On February 23, 1868, William Edward Burghardt DuBois was born in Great Barrington, Massachusetts. His mother was a domestic worker, his father a barber who left when Du Bois was young. The congregation of his childhood church raised the money to help send Du Bois to Fisk University, a historically black institution in Tennessee. There, he saw Jim Crow laws first-hand. Even in New England, he’d been well-steeped in experiencing racism, but this was another grade. It changed him profoundly.
In some ways, Du Bois picked up the work that Douglass had to leave undone. Du Bois borrowed Douglass’ phrase—“the Color Line”—as a guiding idea in his collection of essays, The Souls of Black Folk. Both men made good on their pledges to strive for equality; along the way, both clashed with other leaders of the abolitionist and Civil Rights movement. Both believed in women’s rights, although they often disagreed with the Women’s Rights movement. And both men fought for equality till their last. Douglass’ final lecture in 1894, “Lessons of the Hour,” was a lash of fury against lynching in the South. Du Bois, in an act of protest, renounced his U.S. citizenship in 1961, moving to Ghana, where he died two years later.
February 2018 marks 200 years since Douglass’ birth, and the 150 years since W.E.B. Du Bois’. Fifty years away from the tumult of 1968, the year of Martin Luther King Jr.’s assassination and the passage of the Civil Rights Act, the road towards equality in 2018 is still unpaved.
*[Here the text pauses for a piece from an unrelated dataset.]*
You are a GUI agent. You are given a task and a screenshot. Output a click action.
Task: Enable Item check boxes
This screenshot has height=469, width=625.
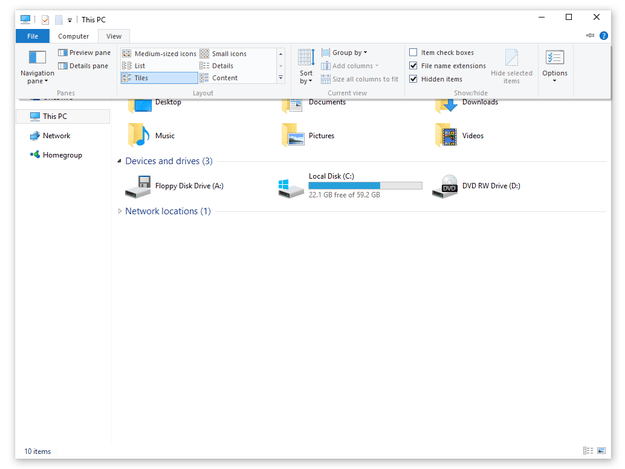coord(413,53)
Reflecting on the lives of activists Frederick Douglass and W.E.B. Du Bois, we can discover the wisdom, bravery, and trueness within ourselves so that we may finish the work they asked of us.
The Free Library of Philadelphia is marking the sesquicentennial and centennial of Frederick Douglass’ and W.E.B. Du Bois’ work with programming throughout 2018. Join us on February 26 at Parkway Central for Douglass and Du Bois in the New Millennium, a discussion of these men’s literary works, and stay tuned for a special exhibition this fall.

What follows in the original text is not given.